### Exercise directions
Give back all the entries below. Omit none of them.

(Pixel coordinate grounding data)
-=-=-

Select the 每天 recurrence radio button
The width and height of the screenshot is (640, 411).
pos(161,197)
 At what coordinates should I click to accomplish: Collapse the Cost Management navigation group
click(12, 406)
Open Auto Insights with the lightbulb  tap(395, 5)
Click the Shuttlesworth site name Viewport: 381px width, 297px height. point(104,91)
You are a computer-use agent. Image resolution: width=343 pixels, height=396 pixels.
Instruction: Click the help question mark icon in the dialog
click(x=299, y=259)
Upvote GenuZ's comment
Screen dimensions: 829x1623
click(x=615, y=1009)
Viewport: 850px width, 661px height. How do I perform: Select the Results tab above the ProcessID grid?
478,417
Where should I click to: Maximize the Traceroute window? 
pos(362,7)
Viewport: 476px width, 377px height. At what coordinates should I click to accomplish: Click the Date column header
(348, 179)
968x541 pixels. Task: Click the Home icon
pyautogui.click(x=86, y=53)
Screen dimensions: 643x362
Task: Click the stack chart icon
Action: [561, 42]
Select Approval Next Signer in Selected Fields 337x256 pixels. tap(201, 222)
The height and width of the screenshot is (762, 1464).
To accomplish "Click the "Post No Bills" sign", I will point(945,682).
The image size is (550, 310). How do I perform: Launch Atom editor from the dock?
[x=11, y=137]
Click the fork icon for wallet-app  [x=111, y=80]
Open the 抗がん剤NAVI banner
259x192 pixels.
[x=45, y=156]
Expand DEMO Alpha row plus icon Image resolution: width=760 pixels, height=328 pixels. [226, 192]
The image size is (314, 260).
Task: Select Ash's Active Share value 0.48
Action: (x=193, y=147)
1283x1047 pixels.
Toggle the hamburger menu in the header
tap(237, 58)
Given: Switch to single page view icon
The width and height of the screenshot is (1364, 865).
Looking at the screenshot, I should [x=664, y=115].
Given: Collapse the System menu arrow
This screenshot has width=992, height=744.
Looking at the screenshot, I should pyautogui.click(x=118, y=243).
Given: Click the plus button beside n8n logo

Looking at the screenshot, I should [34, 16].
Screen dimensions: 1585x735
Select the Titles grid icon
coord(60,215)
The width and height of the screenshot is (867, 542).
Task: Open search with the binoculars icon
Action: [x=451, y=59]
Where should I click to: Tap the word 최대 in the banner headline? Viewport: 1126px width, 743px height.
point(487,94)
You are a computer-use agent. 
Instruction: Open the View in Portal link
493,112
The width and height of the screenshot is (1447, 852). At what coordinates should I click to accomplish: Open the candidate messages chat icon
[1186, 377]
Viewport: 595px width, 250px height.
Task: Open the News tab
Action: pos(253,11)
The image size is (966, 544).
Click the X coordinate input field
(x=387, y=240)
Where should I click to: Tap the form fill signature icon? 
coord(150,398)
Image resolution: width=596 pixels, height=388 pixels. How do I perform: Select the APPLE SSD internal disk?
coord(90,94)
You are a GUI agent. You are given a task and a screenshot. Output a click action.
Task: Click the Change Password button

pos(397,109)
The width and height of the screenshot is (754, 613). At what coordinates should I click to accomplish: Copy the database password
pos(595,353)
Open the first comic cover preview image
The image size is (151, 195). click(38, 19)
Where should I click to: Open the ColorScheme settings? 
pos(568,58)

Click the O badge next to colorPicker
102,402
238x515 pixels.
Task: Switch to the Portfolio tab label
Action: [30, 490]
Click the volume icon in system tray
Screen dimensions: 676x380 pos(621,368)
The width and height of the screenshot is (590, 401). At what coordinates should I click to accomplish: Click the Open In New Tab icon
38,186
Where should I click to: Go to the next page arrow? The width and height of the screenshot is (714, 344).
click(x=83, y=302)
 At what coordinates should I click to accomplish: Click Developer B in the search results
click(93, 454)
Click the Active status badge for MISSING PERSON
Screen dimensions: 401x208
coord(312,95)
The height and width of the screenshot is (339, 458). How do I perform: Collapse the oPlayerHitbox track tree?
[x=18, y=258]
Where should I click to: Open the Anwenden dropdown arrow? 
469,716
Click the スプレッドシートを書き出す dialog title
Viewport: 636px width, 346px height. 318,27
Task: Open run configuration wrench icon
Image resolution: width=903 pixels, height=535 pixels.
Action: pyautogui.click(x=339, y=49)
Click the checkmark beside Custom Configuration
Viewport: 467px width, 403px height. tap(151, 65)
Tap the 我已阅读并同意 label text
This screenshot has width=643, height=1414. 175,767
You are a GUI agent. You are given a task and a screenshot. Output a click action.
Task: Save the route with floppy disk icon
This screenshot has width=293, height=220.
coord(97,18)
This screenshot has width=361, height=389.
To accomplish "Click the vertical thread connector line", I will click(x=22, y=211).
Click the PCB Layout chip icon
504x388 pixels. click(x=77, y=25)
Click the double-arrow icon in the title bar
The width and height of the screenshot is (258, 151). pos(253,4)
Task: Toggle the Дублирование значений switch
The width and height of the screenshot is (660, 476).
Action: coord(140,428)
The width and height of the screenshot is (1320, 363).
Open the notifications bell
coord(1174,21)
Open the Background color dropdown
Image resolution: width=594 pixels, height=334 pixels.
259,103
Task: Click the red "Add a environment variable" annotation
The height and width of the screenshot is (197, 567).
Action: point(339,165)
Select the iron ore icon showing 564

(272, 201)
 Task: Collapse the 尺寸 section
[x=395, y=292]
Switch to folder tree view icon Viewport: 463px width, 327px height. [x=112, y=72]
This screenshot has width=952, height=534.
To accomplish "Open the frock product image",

-=-=-

### Reply to the exercise
Select the 每天 recurrence radio button
The width and height of the screenshot is (640, 411).
pos(161,197)
 At what coordinates should I click to accomplish: Collapse the Cost Management navigation group
click(12, 406)
Open Auto Insights with the lightbulb  tap(395, 5)
Click the Shuttlesworth site name Viewport: 381px width, 297px height. point(104,91)
You are a computer-use agent. Image resolution: width=343 pixels, height=396 pixels.
Instruction: Click the help question mark icon in the dialog
click(x=299, y=259)
Upvote GenuZ's comment
Screen dimensions: 829x1623
click(x=615, y=1009)
Viewport: 850px width, 661px height. How do I perform: Select the Results tab above the ProcessID grid?
478,417
Where should I click to: Maximize the Traceroute window? 
pos(362,7)
Viewport: 476px width, 377px height. At what coordinates should I click to accomplish: Click the Date column header
(348, 179)
968x541 pixels. Task: Click the Home icon
pyautogui.click(x=86, y=53)
Screen dimensions: 643x362
Task: Click the stack chart icon
Action: [561, 42]
Select Approval Next Signer in Selected Fields 337x256 pixels. tap(201, 222)
The height and width of the screenshot is (762, 1464).
To accomplish "Click the "Post No Bills" sign", I will point(945,682).
The image size is (550, 310). How do I perform: Launch Atom editor from the dock?
[x=11, y=137]
Click the fork icon for wallet-app  [x=111, y=80]
Open the 抗がん剤NAVI banner
259x192 pixels.
[x=45, y=156]
Expand DEMO Alpha row plus icon Image resolution: width=760 pixels, height=328 pixels. [226, 192]
The image size is (314, 260).
Task: Select Ash's Active Share value 0.48
Action: (x=193, y=147)
1283x1047 pixels.
Toggle the hamburger menu in the header
tap(237, 58)
Given: Switch to single page view icon
The width and height of the screenshot is (1364, 865).
Looking at the screenshot, I should [x=664, y=115].
Given: Collapse the System menu arrow
This screenshot has width=992, height=744.
Looking at the screenshot, I should pyautogui.click(x=118, y=243).
Given: Click the plus button beside n8n logo

Looking at the screenshot, I should [34, 16].
Screen dimensions: 1585x735
Select the Titles grid icon
coord(60,215)
The width and height of the screenshot is (867, 542).
Task: Open search with the binoculars icon
Action: [x=451, y=59]
Where should I click to: Tap the word 최대 in the banner headline? Viewport: 1126px width, 743px height.
point(487,94)
You are a computer-use agent. 
Instruction: Open the View in Portal link
493,112
The width and height of the screenshot is (1447, 852). At what coordinates should I click to accomplish: Open the candidate messages chat icon
[1186, 377]
Viewport: 595px width, 250px height.
Task: Open the News tab
Action: pos(253,11)
The image size is (966, 544).
Click the X coordinate input field
(x=387, y=240)
Where should I click to: Tap the form fill signature icon? 
coord(150,398)
Image resolution: width=596 pixels, height=388 pixels. How do I perform: Select the APPLE SSD internal disk?
coord(90,94)
You are a GUI agent. You are given a task and a screenshot. Output a click action.
Task: Click the Change Password button

pos(397,109)
The width and height of the screenshot is (754, 613). At what coordinates should I click to accomplish: Copy the database password
pos(595,353)
Open the first comic cover preview image
The image size is (151, 195). click(38, 19)
Where should I click to: Open the ColorScheme settings? 
pos(568,58)

Click the O badge next to colorPicker
102,402
238x515 pixels.
Task: Switch to the Portfolio tab label
Action: [30, 490]
Click the volume icon in system tray
Screen dimensions: 676x380 pos(621,368)
The width and height of the screenshot is (590, 401). At what coordinates should I click to accomplish: Click the Open In New Tab icon
38,186
Where should I click to: Go to the next page arrow? The width and height of the screenshot is (714, 344).
click(x=83, y=302)
 At what coordinates should I click to accomplish: Click Developer B in the search results
click(93, 454)
Click the Active status badge for MISSING PERSON
Screen dimensions: 401x208
coord(312,95)
The height and width of the screenshot is (339, 458). How do I perform: Collapse the oPlayerHitbox track tree?
[x=18, y=258]
Where should I click to: Open the Anwenden dropdown arrow? 
469,716
Click the スプレッドシートを書き出す dialog title
Viewport: 636px width, 346px height. 318,27
Task: Open run configuration wrench icon
Image resolution: width=903 pixels, height=535 pixels.
Action: pyautogui.click(x=339, y=49)
Click the checkmark beside Custom Configuration
Viewport: 467px width, 403px height. tap(151, 65)
Tap the 我已阅读并同意 label text
This screenshot has width=643, height=1414. 175,767
You are a GUI agent. You are given a task and a screenshot. Output a click action.
Task: Save the route with floppy disk icon
This screenshot has width=293, height=220.
coord(97,18)
This screenshot has width=361, height=389.
To accomplish "Click the vertical thread connector line", I will click(x=22, y=211).
Click the PCB Layout chip icon
504x388 pixels. click(x=77, y=25)
Click the double-arrow icon in the title bar
The width and height of the screenshot is (258, 151). pos(253,4)
Task: Toggle the Дублирование значений switch
The width and height of the screenshot is (660, 476).
Action: coord(140,428)
The width and height of the screenshot is (1320, 363).
Open the notifications bell
coord(1174,21)
Open the Background color dropdown
Image resolution: width=594 pixels, height=334 pixels.
259,103
Task: Click the red "Add a environment variable" annotation
The height and width of the screenshot is (197, 567).
Action: point(339,165)
Select the iron ore icon showing 564

(272, 201)
 Task: Collapse the 尺寸 section
[x=395, y=292]
Switch to folder tree view icon Viewport: 463px width, 327px height. [x=112, y=72]
This screenshot has width=952, height=534.
To accomplish "Open the frock product image",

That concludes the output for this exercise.